The Ninetyeast Ridge: A Volcanic Giant in Motion
Extending over 5,000 kilometers along the Indian Ocean seabed, the Ninetyeast Ridge has historically been regarded as a model example of a volcanic formation produced by a stationary mantle hotspot. It was believed that as the Indian Plate migrated northward, lava effusions at regular intervals formed a continuous submarine mountain chain.
However, the application of advanced geochemical dating and seismic tomography has now demonstrated that the hotspot itself experienced displacement, thereby contradicting conventional paradigms.
“This form of hotspot migration is generally considered plausible, though empirical confirmation remains elusive,” explained Dr. Hugo Olierook of Curtin University. “Contrary to the traditional concept where most volcanic hotspots are assumed to be fixed within the mantle and leave volcanic trails as tectonic plates drift overhead, our findings establish that the hotspot responsible for the Ninetyeast Ridge translocated several hundred kilometers within the mantle across geological time.”
Tracking Time Through Lava and Seismic Imaging
To reconstruct the chronological progression of the hotspot’s trajectory, researchers employed argon-argon (⁴⁰Ar/³⁹Ar) geochronology, a crucial radiometric dating methodology used to precisely determine the ages of prehistoric lava emissions. This was complemented by seismic tomography—essentially three-dimensional imaging of the Earth’s mantle structure—to chart the path of the Kerguelen mantle plume.
Collectively, the data illustrated a notable change in both direction and location of the hotspot approximately 35 million years ago, a shift likely triggered by its interaction with the Indian–Antarctic spreading ridge.
The depicted age markers (in yellow) denote values in Ma with 2σ uncertainty margins. Locations of DSDP and ODP drilling operations, alongside dredging sites (white text), are represented by solid white circles and triangles, respectively. The inset delineates the positioning of the Ninetyeast Ridge within the Eastern Indian Ocean.
Image Credit: Nature Communications
Why a Moving Hotspot Changes Everything
For numerous decades, geologists have depended on the premise of immobile hotspots as essential fixed points for reconstructing the historic movements of Earth’s tectonic plates. The Ninetyeast Ridge constituted one of these fundamental reference structures—until recent revelations altered that perception.
“For an extended period, approximate age determinations of the Ninetyeast Ridge served as crucial input for modeling the historical migration and reconfiguration of tectonic plates,” stated Professor Fred Jourdan, co-author of the publication. “By incorporating high-resolution dating methods, these models can now be significantly refined, thereby yielding significant improvements in our understanding of ancient continental shifts.”
This paradigm shift compels a reevaluation of hotspot-centric reconstructions and introduces the prospect that additional ridges—such as those located in the Pacific Ocean—may also originate from mobile mantle sources.
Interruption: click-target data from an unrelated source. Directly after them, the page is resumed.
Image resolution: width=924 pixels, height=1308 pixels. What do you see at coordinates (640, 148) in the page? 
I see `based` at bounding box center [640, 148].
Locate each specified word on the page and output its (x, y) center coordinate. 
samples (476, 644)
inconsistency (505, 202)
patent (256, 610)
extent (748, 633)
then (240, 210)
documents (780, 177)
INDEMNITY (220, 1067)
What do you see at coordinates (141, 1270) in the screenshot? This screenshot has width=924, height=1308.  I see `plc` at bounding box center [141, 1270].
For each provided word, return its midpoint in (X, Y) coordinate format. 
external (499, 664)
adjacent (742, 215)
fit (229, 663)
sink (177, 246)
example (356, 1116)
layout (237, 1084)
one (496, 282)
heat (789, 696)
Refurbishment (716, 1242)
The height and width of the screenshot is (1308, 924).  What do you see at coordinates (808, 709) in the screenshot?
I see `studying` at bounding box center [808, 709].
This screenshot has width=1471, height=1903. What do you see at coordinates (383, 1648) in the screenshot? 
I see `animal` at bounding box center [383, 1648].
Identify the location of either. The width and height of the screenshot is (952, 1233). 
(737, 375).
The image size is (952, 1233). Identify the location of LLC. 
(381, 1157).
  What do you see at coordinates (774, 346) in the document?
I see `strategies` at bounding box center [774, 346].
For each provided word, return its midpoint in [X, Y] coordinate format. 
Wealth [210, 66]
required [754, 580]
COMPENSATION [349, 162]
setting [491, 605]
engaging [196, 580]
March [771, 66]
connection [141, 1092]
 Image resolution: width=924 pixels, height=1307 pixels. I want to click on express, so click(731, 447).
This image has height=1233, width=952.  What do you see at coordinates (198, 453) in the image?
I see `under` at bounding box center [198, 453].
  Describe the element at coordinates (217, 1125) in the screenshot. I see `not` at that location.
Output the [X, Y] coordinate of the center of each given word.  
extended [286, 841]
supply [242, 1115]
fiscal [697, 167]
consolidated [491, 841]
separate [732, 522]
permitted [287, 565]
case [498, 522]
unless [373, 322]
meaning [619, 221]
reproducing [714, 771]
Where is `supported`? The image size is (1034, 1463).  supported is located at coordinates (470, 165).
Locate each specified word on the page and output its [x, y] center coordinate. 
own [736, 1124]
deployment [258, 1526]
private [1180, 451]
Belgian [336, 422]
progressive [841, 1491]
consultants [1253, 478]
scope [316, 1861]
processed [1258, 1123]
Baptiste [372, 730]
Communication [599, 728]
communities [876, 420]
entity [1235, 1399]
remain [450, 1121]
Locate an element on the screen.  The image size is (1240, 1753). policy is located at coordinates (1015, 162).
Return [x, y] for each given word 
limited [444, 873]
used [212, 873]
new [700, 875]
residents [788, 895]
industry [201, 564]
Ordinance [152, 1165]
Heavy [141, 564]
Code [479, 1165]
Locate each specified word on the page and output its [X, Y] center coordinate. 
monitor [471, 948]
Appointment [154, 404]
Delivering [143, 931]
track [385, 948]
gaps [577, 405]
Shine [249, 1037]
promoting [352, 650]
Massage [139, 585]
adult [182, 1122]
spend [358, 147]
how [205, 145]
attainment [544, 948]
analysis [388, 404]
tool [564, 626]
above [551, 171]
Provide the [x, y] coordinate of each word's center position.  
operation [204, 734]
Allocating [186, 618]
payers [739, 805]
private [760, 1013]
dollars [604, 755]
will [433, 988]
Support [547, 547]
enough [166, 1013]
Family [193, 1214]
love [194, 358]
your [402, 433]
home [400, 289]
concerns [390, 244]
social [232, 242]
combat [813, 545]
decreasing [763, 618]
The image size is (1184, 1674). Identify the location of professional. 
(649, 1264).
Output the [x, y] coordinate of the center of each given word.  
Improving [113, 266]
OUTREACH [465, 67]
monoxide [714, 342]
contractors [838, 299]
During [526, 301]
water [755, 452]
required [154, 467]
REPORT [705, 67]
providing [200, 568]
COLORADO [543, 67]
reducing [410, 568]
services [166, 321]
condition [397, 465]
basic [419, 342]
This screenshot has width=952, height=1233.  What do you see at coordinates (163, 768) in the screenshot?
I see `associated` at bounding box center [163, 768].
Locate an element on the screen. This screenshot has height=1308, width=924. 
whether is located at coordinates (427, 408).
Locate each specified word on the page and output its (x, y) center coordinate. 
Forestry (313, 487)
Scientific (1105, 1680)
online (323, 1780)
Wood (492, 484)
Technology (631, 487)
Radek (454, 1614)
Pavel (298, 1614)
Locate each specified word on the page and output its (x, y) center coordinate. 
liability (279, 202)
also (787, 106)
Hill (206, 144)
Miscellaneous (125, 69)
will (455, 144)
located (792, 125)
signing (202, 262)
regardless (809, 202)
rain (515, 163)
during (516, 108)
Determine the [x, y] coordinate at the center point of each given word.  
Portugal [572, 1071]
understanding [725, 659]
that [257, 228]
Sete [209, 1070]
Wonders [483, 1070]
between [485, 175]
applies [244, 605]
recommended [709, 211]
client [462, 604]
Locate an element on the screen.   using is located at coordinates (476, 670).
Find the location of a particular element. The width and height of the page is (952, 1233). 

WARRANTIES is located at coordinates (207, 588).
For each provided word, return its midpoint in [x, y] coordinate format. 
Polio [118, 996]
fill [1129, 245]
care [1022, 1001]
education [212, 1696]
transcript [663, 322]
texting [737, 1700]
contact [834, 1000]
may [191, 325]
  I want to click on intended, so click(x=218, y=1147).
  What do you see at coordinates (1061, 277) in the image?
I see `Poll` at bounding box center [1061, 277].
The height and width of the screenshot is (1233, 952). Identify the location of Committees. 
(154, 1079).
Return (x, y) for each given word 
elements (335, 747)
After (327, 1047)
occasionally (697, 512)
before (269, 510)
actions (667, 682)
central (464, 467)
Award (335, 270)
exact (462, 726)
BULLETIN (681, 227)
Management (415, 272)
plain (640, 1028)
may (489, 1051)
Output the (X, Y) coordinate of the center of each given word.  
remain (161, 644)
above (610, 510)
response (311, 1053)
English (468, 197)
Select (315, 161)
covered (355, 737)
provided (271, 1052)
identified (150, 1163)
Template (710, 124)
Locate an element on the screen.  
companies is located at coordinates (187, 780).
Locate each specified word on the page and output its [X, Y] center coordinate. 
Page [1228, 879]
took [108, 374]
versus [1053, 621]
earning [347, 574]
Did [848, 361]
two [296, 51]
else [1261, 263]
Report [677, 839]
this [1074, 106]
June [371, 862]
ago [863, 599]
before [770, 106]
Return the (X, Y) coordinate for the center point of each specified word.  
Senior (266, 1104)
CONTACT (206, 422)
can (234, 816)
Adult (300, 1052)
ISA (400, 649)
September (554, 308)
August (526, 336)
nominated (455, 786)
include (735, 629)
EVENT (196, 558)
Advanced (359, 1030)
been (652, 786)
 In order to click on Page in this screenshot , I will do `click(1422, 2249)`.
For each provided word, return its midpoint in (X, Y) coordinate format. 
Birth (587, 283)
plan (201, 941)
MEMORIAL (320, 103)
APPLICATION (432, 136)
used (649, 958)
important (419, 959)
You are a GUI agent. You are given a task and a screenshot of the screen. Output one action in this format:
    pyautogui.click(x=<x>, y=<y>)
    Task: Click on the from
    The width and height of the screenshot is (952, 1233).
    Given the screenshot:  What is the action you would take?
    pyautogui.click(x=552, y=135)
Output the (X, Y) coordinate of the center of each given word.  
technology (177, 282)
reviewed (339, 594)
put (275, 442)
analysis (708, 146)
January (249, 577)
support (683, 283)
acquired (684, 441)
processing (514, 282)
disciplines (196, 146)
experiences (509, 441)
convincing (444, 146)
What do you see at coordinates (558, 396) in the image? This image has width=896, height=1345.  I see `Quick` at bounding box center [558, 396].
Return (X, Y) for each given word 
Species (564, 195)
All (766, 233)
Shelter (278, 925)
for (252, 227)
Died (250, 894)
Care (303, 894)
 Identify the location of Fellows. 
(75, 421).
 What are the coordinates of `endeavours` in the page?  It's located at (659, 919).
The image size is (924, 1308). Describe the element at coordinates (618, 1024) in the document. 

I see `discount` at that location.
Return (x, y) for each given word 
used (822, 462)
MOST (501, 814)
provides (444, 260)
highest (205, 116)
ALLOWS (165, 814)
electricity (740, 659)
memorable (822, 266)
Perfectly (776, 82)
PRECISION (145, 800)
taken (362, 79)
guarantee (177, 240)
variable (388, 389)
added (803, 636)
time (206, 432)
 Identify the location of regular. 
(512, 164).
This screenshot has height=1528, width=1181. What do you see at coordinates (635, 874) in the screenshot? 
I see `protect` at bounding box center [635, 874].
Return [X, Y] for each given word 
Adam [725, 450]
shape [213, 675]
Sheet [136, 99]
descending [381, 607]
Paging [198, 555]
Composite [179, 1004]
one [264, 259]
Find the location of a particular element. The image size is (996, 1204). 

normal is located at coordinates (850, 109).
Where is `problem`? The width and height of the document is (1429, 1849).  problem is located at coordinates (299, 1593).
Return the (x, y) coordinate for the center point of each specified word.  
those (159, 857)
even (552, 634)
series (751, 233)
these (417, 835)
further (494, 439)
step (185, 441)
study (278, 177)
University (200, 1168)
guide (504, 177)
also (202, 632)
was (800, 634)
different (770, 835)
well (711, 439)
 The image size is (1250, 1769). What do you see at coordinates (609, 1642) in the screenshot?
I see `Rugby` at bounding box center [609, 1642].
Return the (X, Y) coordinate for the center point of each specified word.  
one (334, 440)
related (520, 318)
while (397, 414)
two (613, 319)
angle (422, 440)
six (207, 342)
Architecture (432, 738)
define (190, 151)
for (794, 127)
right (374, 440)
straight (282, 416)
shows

A Mantle Plume on the Move
The research additionally offers important insights into the behavior of mantle plumes, which have traditionally been conceptualized as ascending vertically from the Earth’s deep interior. In contrast, the Kerguelen plume appears to have undergone lateral displacement within the upper mantle, potentially driven by regional mantle flow, interactions at tectonic boundaries, or internal deflection resulting from convection currents.
This discovery lends support to emerging theories suggesting that hotspots can exhibit slow migration, influenced by their geodynamic surroundings. The implications extend well beyond the Indian Ocean basin, bearing directly on the broader understanding of continental drift, mantle convection, and the evolution of Earth’s surface across hundreds of millions of years.